Results were similar when we compared academic outcomes for students who were later risk only versus never high risk according to the parent mental health screen. On the PSC-CL, 8.5% (n=1,423) of students had screens indicating later mental health risk. Among students in this group, mean GPA rank decreased significantly between first and third grade (Mchange=−8.29, t=14.11, p<.001). As on the TOCA-RR, students who were never high risk (n=15,394) also decreased in GPA rank (Mchange=−1.59, t=9.73, p<.001). But once again, the difference between effect sizes showed that this reduction was of a smaller magnitude for students who were not at risk in third grade (d=.08 for never high risk students and d=.38 for later risk students). As in all previous analyses, the change in parent-reported mental health risk predicted declining academic performance, even after controlling for covariates (β=−.13, t=−15.41, p<.001).
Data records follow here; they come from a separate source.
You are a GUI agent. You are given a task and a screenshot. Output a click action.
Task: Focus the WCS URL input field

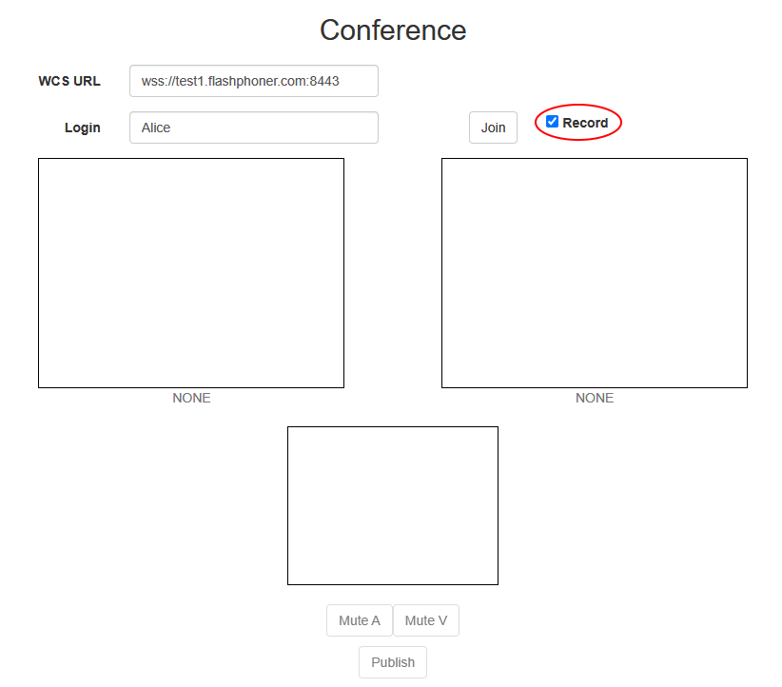click(x=254, y=81)
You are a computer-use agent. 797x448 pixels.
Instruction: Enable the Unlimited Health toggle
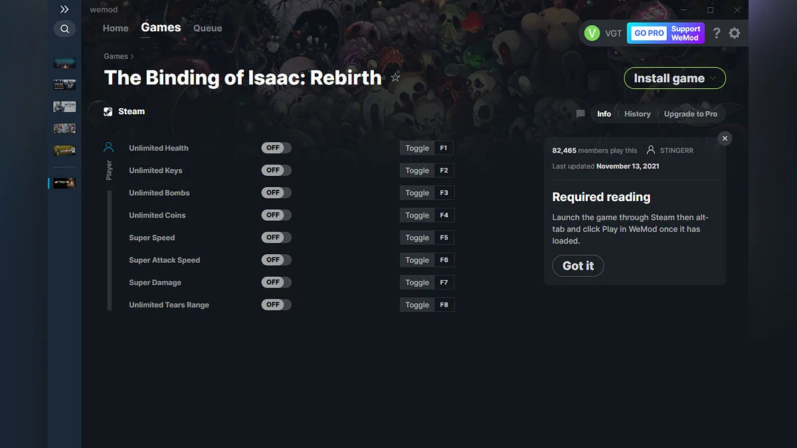coord(276,147)
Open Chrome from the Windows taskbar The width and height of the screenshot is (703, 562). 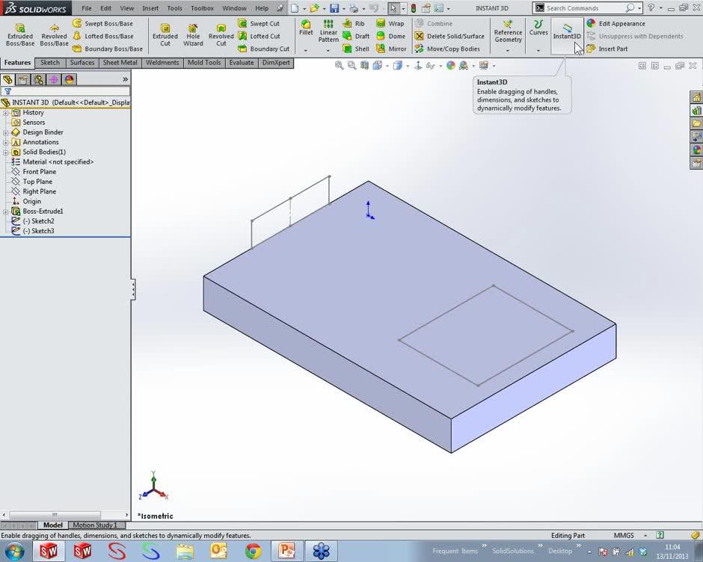(x=254, y=552)
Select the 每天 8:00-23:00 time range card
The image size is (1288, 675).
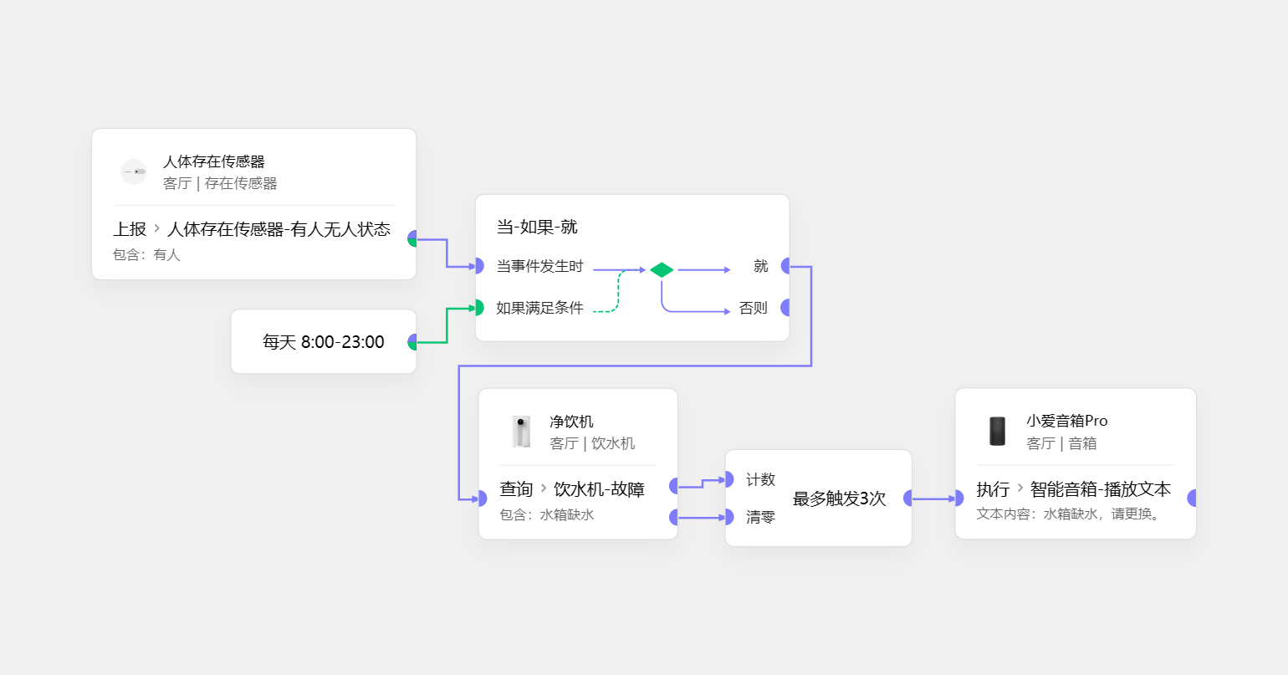tap(323, 342)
Attendance an outcome measure for academic progress

While we chose to focus on GPA rank as our main academic outcome measure in this paper, it is important to note that our findings were similar, albeit weaker, when we used percent attendance as an academic outcome measure. For example, parent-reported mental health in first grade independently predicted first (β=−.02, t=−2.67) and third grade (β=−.02, t=−3.47) attendance (p<.01). Children who developed mental health problems between first and third grade according to their parents (β=−.04, t=−3.99) or teachers (β=−.04, t=−4.93) also had significantly decreased school attendance over those years compared to children who remained healthy (p<.001).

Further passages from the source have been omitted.